DIRECTIONS FOR THIS TASK>
Please repeat word for word only the part of the rows that opens with the line containing "This screenshot has width=1025, height=480." and closes with the line containing "coord(215,380)", including both of those lines.

ITEMS>
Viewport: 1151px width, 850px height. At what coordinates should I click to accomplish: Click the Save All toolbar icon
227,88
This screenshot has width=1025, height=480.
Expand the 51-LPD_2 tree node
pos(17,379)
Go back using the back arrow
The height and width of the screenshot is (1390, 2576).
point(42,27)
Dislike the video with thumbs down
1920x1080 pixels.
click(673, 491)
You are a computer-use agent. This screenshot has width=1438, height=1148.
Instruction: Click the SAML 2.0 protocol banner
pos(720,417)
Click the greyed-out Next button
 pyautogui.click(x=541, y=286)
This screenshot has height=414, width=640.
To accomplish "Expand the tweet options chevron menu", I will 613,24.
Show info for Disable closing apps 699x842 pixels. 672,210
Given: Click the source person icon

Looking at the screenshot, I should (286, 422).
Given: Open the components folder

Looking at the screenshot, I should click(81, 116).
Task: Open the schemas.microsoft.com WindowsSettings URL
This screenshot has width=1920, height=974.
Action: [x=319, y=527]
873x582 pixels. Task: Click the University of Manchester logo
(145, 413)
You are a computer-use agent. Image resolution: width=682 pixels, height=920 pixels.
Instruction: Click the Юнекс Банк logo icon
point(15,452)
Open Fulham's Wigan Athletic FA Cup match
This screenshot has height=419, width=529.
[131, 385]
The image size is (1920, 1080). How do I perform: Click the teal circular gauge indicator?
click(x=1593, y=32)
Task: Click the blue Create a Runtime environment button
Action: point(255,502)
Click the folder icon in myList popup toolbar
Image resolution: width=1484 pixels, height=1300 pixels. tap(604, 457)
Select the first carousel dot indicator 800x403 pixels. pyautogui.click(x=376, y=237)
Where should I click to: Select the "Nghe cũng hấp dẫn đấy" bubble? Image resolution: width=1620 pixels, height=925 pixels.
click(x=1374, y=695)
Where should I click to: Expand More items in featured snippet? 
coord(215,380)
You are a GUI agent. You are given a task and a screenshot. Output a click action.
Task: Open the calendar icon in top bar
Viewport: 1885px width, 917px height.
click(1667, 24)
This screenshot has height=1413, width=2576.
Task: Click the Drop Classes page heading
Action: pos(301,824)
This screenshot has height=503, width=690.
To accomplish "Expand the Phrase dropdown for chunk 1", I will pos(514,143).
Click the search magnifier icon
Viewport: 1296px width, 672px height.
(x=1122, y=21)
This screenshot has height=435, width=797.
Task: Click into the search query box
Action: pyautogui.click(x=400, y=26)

RESPONSE BELOW>
This screenshot has width=1025, height=480.
Expand the 51-LPD_2 tree node
pos(17,379)
Go back using the back arrow
The height and width of the screenshot is (1390, 2576).
point(42,27)
Dislike the video with thumbs down
1920x1080 pixels.
click(673, 491)
You are a computer-use agent. This screenshot has width=1438, height=1148.
Instruction: Click the SAML 2.0 protocol banner
pos(720,417)
Click the greyed-out Next button
 pyautogui.click(x=541, y=286)
This screenshot has height=414, width=640.
To accomplish "Expand the tweet options chevron menu", I will 613,24.
Show info for Disable closing apps 699x842 pixels. 672,210
Given: Click the source person icon

Looking at the screenshot, I should (286, 422).
Given: Open the components folder

Looking at the screenshot, I should click(81, 116).
Task: Open the schemas.microsoft.com WindowsSettings URL
This screenshot has width=1920, height=974.
Action: [x=319, y=527]
873x582 pixels. Task: Click the University of Manchester logo
(145, 413)
You are a computer-use agent. Image resolution: width=682 pixels, height=920 pixels.
Instruction: Click the Юнекс Банк logo icon
point(15,452)
Open Fulham's Wigan Athletic FA Cup match
This screenshot has height=419, width=529.
[131, 385]
The image size is (1920, 1080). How do I perform: Click the teal circular gauge indicator?
click(x=1593, y=32)
Task: Click the blue Create a Runtime environment button
Action: point(255,502)
Click the folder icon in myList popup toolbar
Image resolution: width=1484 pixels, height=1300 pixels. tap(604, 457)
Select the first carousel dot indicator 800x403 pixels. pyautogui.click(x=376, y=237)
Where should I click to: Select the "Nghe cũng hấp dẫn đấy" bubble? Image resolution: width=1620 pixels, height=925 pixels.
click(x=1374, y=695)
Where should I click to: Expand More items in featured snippet? 
coord(215,380)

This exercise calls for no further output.